** EXERCISE OBJECTIVE **
Could you copy every line of the data that contains "header"?

== DATASET CONTENT ==

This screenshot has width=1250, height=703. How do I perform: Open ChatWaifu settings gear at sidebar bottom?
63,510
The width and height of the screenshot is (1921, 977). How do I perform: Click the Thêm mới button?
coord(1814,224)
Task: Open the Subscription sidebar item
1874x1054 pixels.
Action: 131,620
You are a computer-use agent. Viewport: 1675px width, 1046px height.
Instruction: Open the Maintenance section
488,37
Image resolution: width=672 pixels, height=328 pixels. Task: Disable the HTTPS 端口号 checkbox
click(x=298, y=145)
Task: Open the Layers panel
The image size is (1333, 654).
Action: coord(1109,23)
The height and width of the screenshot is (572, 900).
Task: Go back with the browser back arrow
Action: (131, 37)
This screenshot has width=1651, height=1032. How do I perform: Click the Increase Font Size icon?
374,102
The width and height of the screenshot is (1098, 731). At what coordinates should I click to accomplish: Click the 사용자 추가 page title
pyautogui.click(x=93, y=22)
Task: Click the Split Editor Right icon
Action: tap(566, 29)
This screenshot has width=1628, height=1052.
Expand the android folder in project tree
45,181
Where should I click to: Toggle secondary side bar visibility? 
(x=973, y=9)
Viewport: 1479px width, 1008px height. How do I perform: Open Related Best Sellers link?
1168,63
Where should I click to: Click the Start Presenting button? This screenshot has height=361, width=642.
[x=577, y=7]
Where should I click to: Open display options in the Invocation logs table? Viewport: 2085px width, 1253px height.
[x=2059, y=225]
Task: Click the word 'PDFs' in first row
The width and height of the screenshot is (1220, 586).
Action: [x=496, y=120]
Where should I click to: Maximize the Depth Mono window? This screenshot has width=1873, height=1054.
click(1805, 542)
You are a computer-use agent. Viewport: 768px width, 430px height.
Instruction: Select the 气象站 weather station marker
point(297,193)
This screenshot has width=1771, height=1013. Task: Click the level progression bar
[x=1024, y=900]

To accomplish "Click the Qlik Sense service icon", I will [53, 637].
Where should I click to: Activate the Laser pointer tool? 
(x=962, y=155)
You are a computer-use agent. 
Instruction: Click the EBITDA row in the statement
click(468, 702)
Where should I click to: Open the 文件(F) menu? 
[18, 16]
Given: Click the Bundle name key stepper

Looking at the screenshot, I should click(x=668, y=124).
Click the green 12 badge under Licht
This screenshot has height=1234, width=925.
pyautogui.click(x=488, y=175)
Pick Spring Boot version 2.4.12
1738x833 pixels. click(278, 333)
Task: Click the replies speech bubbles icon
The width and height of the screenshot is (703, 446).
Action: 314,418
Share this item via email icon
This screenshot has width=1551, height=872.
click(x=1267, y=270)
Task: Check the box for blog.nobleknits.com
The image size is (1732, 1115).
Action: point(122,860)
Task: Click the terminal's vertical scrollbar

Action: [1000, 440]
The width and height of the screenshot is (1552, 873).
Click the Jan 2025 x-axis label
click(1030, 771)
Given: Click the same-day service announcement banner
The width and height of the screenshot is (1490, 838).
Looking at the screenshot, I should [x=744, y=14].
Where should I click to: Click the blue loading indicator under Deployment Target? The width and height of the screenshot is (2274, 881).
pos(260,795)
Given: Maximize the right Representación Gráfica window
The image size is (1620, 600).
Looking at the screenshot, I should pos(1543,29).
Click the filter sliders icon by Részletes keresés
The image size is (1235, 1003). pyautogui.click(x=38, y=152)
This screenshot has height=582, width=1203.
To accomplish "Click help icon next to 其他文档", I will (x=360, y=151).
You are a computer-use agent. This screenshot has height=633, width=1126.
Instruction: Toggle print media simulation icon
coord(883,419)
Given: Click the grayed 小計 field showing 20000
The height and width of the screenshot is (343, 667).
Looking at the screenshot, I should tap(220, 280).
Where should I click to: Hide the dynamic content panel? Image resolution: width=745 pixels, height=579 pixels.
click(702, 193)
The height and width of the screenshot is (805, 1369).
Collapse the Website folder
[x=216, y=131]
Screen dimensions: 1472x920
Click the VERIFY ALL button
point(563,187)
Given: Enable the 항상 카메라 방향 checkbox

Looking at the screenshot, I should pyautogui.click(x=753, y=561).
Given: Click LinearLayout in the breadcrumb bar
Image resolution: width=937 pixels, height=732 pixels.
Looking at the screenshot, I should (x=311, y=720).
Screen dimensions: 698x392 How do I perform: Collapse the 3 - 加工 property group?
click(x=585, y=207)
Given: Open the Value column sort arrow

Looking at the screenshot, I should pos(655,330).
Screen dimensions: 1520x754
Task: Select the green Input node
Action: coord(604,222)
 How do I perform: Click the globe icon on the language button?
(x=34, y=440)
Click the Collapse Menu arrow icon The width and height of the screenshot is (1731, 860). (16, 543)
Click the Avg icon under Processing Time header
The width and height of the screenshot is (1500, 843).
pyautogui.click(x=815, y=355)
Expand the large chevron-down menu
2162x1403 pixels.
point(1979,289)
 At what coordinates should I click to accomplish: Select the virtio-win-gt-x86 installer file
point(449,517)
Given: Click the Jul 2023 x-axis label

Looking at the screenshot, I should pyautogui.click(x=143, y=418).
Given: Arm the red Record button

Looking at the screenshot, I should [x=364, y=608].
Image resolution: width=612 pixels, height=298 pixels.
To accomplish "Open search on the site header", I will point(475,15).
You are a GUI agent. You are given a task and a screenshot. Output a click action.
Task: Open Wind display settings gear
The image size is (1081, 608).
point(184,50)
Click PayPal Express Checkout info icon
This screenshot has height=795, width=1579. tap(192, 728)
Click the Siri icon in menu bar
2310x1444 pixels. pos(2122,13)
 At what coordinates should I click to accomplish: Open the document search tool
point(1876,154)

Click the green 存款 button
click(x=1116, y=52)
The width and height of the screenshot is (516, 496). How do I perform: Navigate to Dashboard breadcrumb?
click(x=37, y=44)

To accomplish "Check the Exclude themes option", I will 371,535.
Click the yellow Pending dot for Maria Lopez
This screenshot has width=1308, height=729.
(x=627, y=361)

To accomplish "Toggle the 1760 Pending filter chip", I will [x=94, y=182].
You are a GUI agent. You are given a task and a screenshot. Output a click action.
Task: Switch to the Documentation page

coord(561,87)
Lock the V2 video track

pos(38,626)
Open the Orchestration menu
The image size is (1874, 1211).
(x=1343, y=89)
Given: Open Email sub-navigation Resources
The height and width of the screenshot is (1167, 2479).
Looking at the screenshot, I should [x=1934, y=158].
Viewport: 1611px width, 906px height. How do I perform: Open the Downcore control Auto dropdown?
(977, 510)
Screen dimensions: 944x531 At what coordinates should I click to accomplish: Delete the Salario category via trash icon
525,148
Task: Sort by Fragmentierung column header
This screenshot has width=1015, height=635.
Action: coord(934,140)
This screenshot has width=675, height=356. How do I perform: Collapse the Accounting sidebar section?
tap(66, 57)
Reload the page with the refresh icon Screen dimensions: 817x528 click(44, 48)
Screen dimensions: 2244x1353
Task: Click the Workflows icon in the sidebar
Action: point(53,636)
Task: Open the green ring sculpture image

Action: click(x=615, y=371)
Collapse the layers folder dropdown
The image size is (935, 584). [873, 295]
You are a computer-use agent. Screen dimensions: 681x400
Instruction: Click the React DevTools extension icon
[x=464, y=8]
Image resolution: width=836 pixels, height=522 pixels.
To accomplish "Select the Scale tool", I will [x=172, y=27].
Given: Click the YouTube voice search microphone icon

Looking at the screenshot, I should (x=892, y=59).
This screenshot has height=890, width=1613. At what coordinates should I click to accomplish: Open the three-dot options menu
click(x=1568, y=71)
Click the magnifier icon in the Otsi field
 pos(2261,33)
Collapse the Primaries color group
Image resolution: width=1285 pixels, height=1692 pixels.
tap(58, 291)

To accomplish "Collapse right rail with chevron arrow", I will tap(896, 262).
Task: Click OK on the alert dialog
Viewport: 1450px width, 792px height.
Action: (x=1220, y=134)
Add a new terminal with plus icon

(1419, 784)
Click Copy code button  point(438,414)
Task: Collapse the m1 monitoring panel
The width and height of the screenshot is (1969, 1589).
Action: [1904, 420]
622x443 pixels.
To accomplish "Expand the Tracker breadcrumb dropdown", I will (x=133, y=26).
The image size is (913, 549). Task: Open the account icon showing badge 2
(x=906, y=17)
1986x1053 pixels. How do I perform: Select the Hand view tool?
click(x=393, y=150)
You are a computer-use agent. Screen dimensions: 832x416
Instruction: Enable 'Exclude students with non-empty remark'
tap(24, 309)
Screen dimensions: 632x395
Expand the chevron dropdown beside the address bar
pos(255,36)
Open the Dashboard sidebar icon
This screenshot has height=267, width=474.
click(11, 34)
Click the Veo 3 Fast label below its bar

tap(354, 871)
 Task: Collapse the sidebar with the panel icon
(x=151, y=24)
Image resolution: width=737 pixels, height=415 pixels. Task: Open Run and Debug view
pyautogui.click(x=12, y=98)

===

** SOLVED PROBLEM **
Click the Avg icon under Processing Time header
To accomplish "Open search on the site header", I will point(475,15).
Task: Sort by Fragmentierung column header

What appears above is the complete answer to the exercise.